Mohd Nazlan who was elevated to the Court of Appeal in February had been the High Court trial judge on former prime minister Najib’s RM42 million SRC International Sdn Bhd misappropriation case.

RPK is the abbreviation and moniker for Raja Petra Kamaruddin, a high-profile blogger who runs the Malaysia Today website who fled the country in 2009 while being tried for sedition over a post he made on the Perak constitutional crisis.

Lim said the MACC’s speed in investigating the judge was a stark contrast to action against its own chief commissioner Tan Sri Azam Baki who was in the spotlight earlier this year over a stock trading controversy.

“Azam Baki had been exposed by the Securities Commission as lying that his brother had used his shares account by proxy when he was exposed as the sole operator.  

“Justice has not been upheld in these cases above,” said Lim, a former minister.

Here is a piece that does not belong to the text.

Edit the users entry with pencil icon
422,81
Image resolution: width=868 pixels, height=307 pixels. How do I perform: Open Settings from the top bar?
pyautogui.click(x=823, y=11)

He noted that government leaders have been silent against the perceived double-standards of the MACC and singled out former prime minister Tan Sri Muhyiddin Yassin for keeping quiet while advocating against kleptocrats being in power.

“Why is Muhyiddin still silent?

“Has MACC become a political weapon used or misused by vested political interests?” Lim asked.

He predicted that Malaysia will continue to fall down the global corruption rankings if it continues being selective in investigating and acting against those under suspicion of abuses.